Николай Семенович заметил в сцене «Торжища» группу альтов, молча стоящую на заднем плане и занимающуюся своим торговым делом, — сцена-то была «Торжище». «Почему они не поют?» — ополчился он на хормейстеров. Те решили, что благом будет свалить все на меня: предупреждали, мол, не слушает, увел альтов от массы хора и не позволяет им петь. Никому не пришло в голову проверить по клавиру, должны ли они в этом месте оперы петь. У них была большая пауза, которой я воспользовался. Конфуз! Но как меня тронуло, когда я узнал, что Николай Семенович в тот же день позвонил в поликлинику с просьбой следить за мною: «Он переутомился, стал вспыльчив, сильно нервничает! Надо помочь!»
Вот каким был Голованов. Часто вспоминая о нем, я замечаю, как теплее становится на душе. Правда!
Забегая вперед, скажу о дорогом для меня, хоть и не относящемся к искусству воспоминании. На генеральной репетиции «Садко» в одном из первых рядов партера оказались две пожилые женщины. Они долго присматривались друг к другу, и вдруг — обнялись: «Лиза Стулова! Оля!» Оказывается, встретились две гимназические подруги — моя мать и сестра Николая Семеновича. Когда об этом узнал Голованов, он со свойственной ему решительностью и безапелляционностью заявил: «Я говорил, что он (то есть я) приличный человек!» Это же очаровательно, проработав со мной бок о бок почти год, вдруг произнести такую сентенцию!
У этого человека было много обаятельных по своей наивности особенностей. Рукава пальто и пиджака были всегда коротки, подшивали их, что ли? На своем открытом лице русского мужика он почему-то… рисовал карандашом брови! Проводил две решительные черты над глазами, они всегда были на разных уровнях, одна выше, другая — ниже. Может, он делал это для того, чтобы придавать себе грозный вид?

**ЗАДАНИЯ:**
A - Ответьте по отрывку о Голованове, куда позвонил Николай Семенович в тот же день после случая с альтами.
B - Выпишите из отрывка о Голованове фрагмент: начните с места, где стоят слова «Забегая вперед, скажу», и остановитесь после слов «произнести такую сентенцию!».
C - Напишите продолжение отрывка о Голованове, начиная сразу после его последнего предложения.

**СОХРАНЁННЫЕ ЗАПИСИ:**
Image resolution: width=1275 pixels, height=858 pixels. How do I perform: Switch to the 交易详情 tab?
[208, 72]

---

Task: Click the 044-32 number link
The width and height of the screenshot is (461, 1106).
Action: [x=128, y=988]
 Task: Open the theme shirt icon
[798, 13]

**ОТВЕТЫ:**
A - В поликлинику.

B -
Забегая вперед, скажу о дорогом для меня, хоть и не относящемся к искусству воспоминании. На генеральной репетиции «Садко» в одном из первых рядов партера оказались две пожилые женщины. Они долго присматривались друг к другу, и вдруг — обнялись: «Лиза Стулова! Оля!» Оказывается, встретились две гимназические подруги — моя мать и сестра Николая Семеновича. Когда об этом узнал Голованов, он со свойственной ему решительностью и безапелляционностью заявил: «Я говорил, что он (то есть я) приличный человек!» Это же очаровательно, проработав со мной бок о бок почти год, вдруг произнести такую сентенцию!

C -
Он был абсолютно современным человеком, с общественной жилкой, с твердым убеждением в силе коллектива, необходимости участия общественных организаций в творческом процессе. Но, выражая свои идеи, пользовался такими допотопными формулировками, что все звучало странно, даже анекдотично. Я сам слышал: «Без помощи большевистской ячейки мы спектакля не одолеем!» (Это в 1953 году!) Или: «При царе этого лодыря прижучили бы!» И все это в решительных интонациях. Кстати, он почему-то часто говорил «при царе», а много ли он помнил об этом времени?
Голованов очень старался быть грозным и часто пугал. «К чертовой матери! Завтра вы будете уволены!» Обижаться было трудно, ибо он ругал за дело, однако форма давала возможность накапливать «возмущение» и обиду. Это в большой степени мешало Голованову, нагнетало вокруг него атмосферу недовольства, разумеется, в первую очередь тех, кто не был у него в почете.
Николай Семенович не вмешивался в режиссуру, не беспокоился о ней. Его дирижирование никак не соотносилось с тем, что происходило на сцене. Он вообще не реагировал на поиски сценической формы.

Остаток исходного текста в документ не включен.